Artificial Insemination

What does Artificial Insemination mean?

Artificial insemination is used to treat infertility by inserting a man's sperm into a woman's cervix, fallopian tubes, or uterus. The most common type of artificial insemination is intrauterine insemination (IUI) which places the sperm into the uterus.

Pros of Artificial Insemination

Artificial insemination is a common infertility treatment because it has few side-effects, and it is simple. Artificial insemination is most commonly used if a man has a low sperm count, a woman has endometriosis, or the woman has unreceptive cervical mucus and the mucus in her cervix is "hostile" to sperm and prevents sperm from getting into the uterus and fallopian tubes.

Cons of Artificial Insemination

Artificial insemination is not as successful as more advanced infertility treatments. For this reason, many couples will use artificial insemination as the first infertility treatment step and may have to advance to more aggressive treatments if it does not work.

For example, artificial insemination is less successful for older women or women who have low quality eggs. It also is not good for men if the man has very poor sperm quality.
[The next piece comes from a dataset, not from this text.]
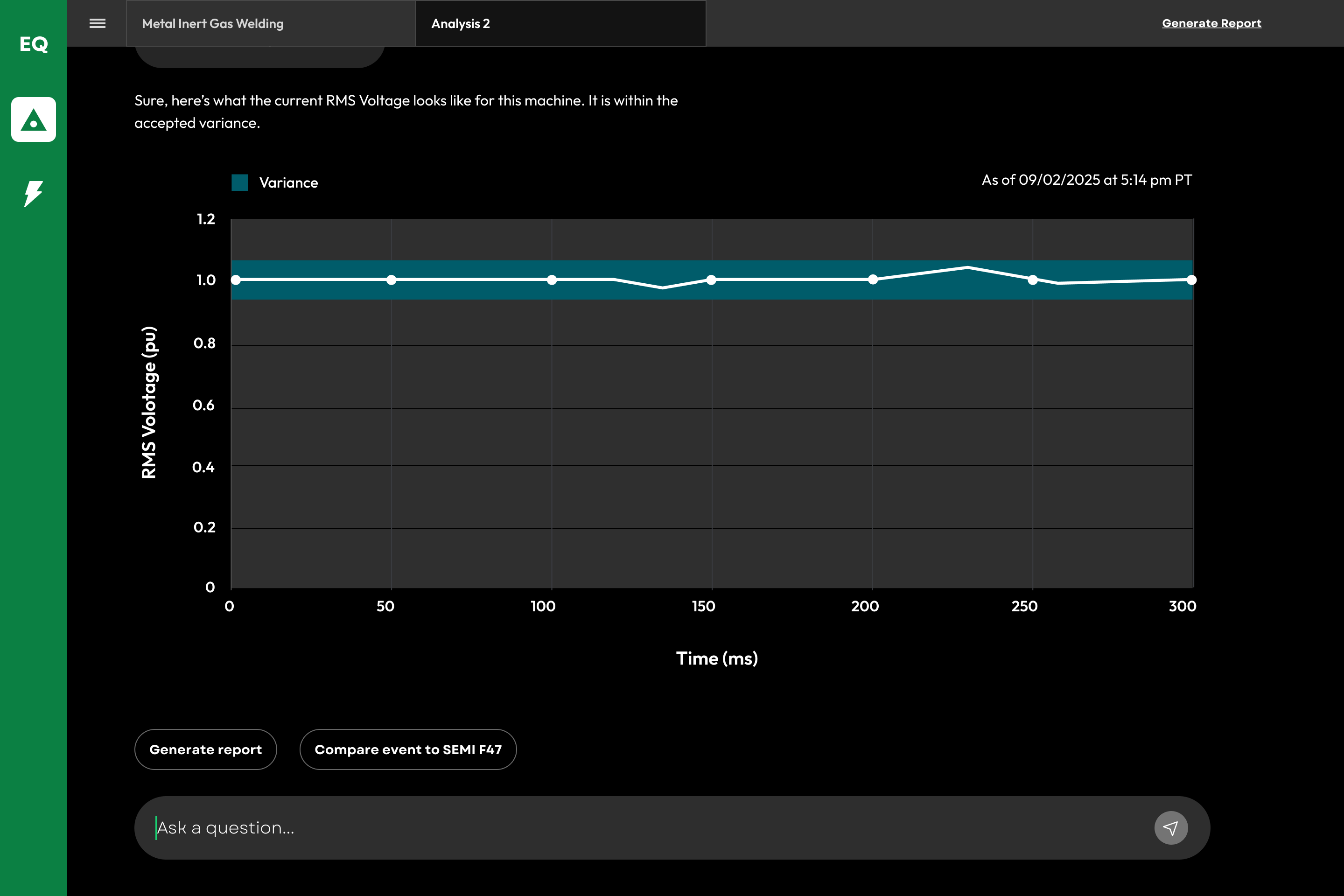Image resolution: width=1344 pixels, height=896 pixels.
Task: Open the Generate Report link at top right
Action: (x=1211, y=23)
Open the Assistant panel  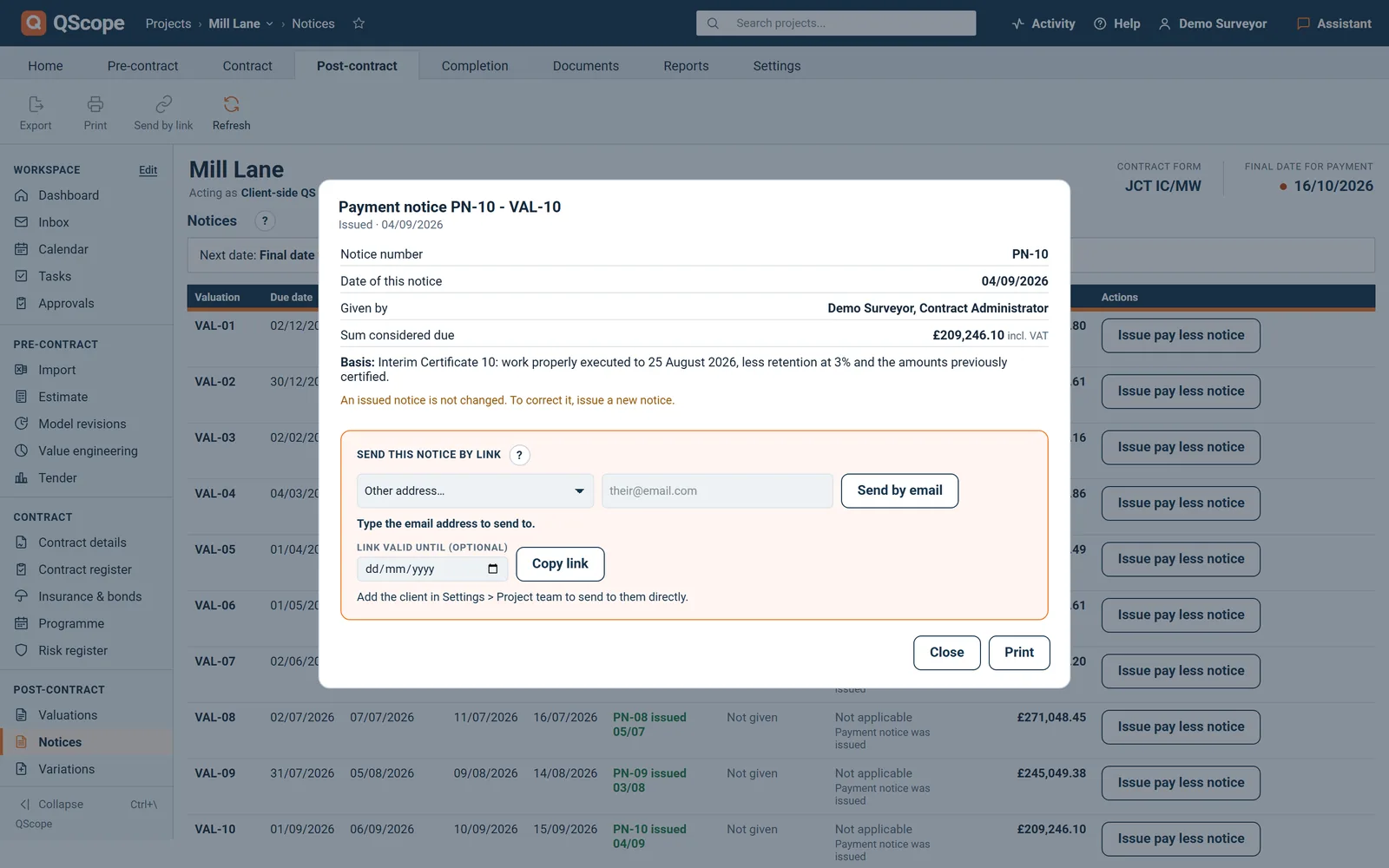1333,23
Finally, although artificial insemination is a relatively simple procedure, some women do have cramping during the procedure and light bleeding afterward.

Considerations prior to Artificial Insemination

Whether or not to use artificial insemination is a big decision which should be thoughtfully and carefully considered.

First, as mentioned above, it can have several advantages over other conceptive tools because it is one of the most cost-effective ways to address both male and female infertility. Also, because the sperm is injected directly into the uterus, artificial insemination can help maximize the chance of success, although success rates vary considerably based on a couple’s health and age.

Medical experts do suggest, however, that most couples should wait up to a year (if they are less than 35 years of age) and up to six months (for those over 35 years of age) before using artificial insemination.

Another consideration for many couples is the cost of the procedure. Given that the success rate varies from 10 to 20% it is likely that the procedure may have to be done multiple times, and each artificial insemination typically costs between $300 and $500 per attempt. This can get very expensive if multiple inseminations are needed.

Finally, many women never conceive using artificial insemination and may end up having to pay for much more expensive and aggressive treatments.